O principal suspeito de um esquema de corrupção das “dívidas ocultas” de Moçambique, Jean Boustani, pediu na quarta-feira a anulação de toda a acusação do governo dos Estados Unidos da América, alegando que nunca negociou no território norte-americano.

Para além da moção de destituição (“motion to dismiss”), a defesa avançou com uma moção para supressão de provas e pediu ao juiz uma audição, antes do julgamento de 07 de Outubro, a respeito das provas obtidas pelos procuradores fora dos parâmetros dos mandados autorizados pela Justiça federal.

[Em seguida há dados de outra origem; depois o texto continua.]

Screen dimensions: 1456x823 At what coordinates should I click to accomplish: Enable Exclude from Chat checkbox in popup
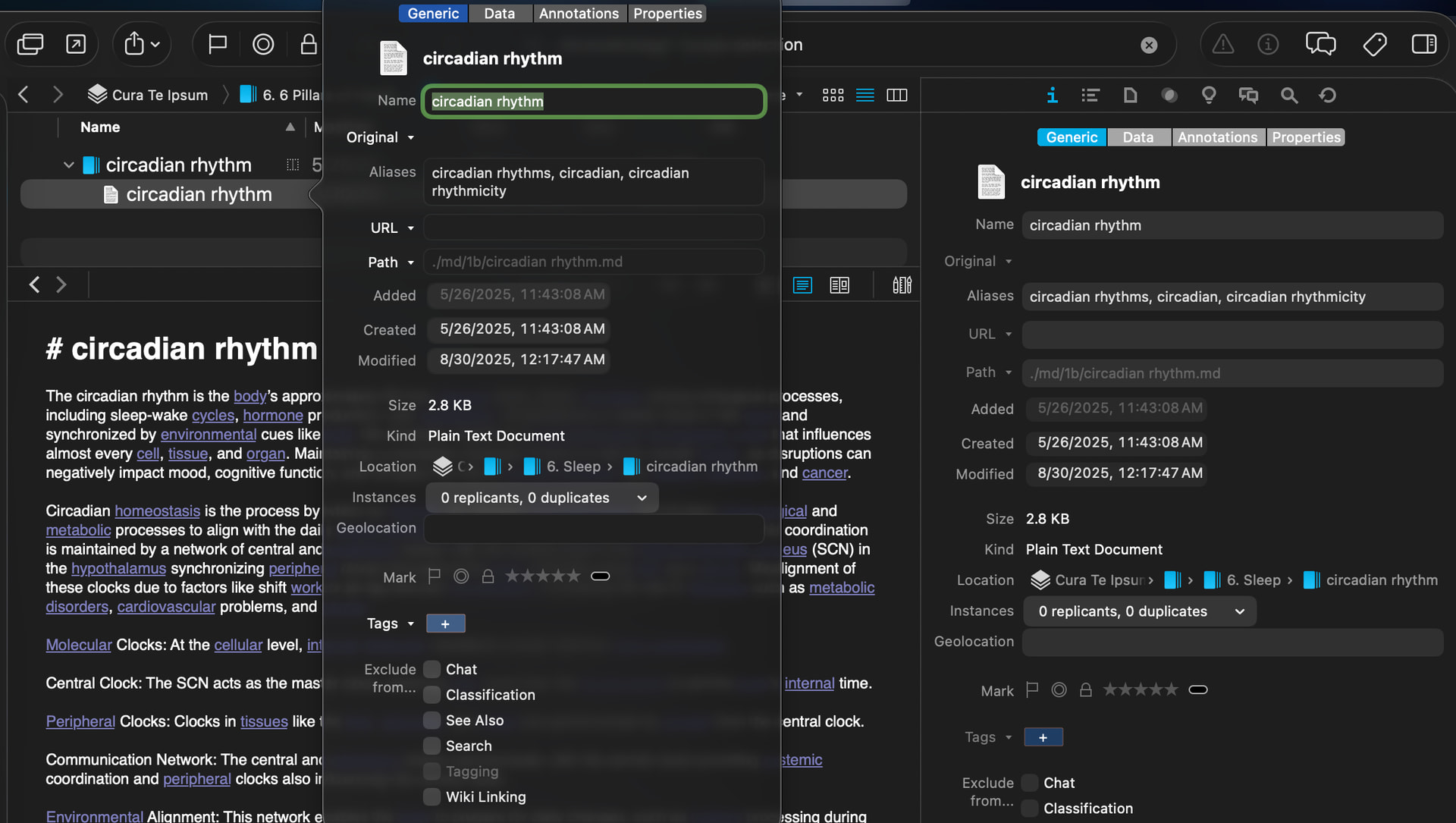click(432, 669)
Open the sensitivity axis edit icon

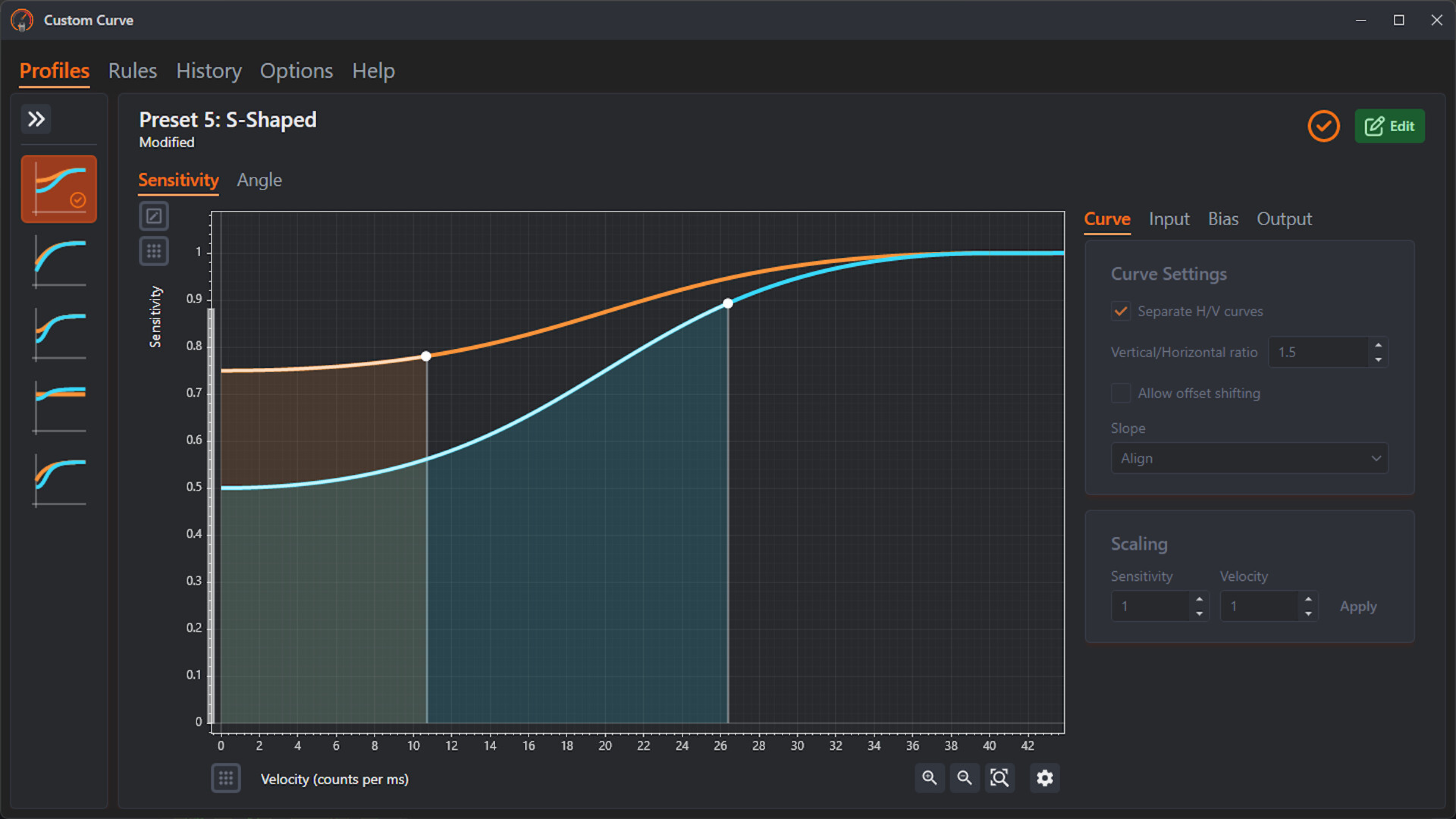[154, 215]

Jean Boustani, cidadão libanês e ex-responsável de vendas da empresa Privinvest, dos Emirados Árabes Unidos, voltou assim a declarar-se inocente das acusações de conspiração de fraude monetária eletrónica, fraude financeira e lavagem de dinheiro.

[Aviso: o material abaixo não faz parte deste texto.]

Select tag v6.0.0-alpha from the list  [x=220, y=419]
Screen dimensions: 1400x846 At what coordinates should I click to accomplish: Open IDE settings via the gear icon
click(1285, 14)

O juiz William Kuntz, do Tribunal Federal de Brooklyn (Eastern District of New York), concedeu às equipas de defesa e de acusação quatro semanas para reverem a moção de destituição da acusação.

O negociador Jean Boustani é suspeito de montar um esquema de corrupção de venda de navios da Privinvest a preços inflacionados a três empresas estatais moçambicanas e conspirar para acumulação de investimento estrangeiro fraudulento, em empréstimos ilegais no valor de mais de dois mil milhões de dólares que ficaram na dívida pública Moçambique, daí chamadas dívidas ocultas.

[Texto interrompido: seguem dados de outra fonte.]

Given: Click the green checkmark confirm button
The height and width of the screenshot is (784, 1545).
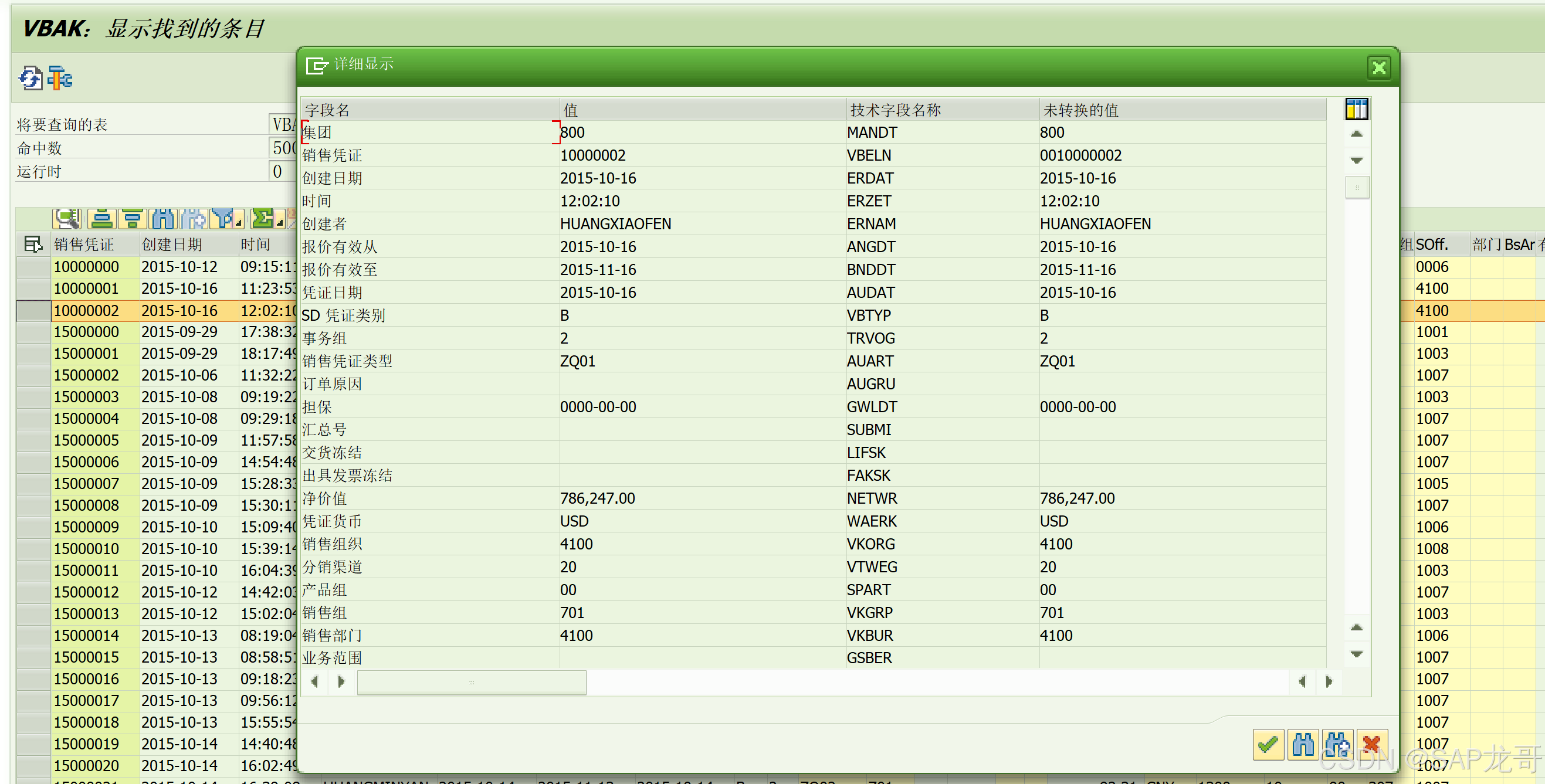Looking at the screenshot, I should 1268,745.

A audição de quarta-feira centrou-se numa moção da defesa para descartar todas as acusações dos procuradores norte-americanos, alegando que “não é preciso perder tempo com as acusações de fraude” porque os factos ocorreram na Europa, não nos Estados Unidos e não pode ser aplicado o código penal americano.

A defesa disse também que os procuradores federais americanos fazem falsas acusações de Jean Boustani estar ligado a transferências de dinheiro internacionais que, na verdade, não tiveram intermediários.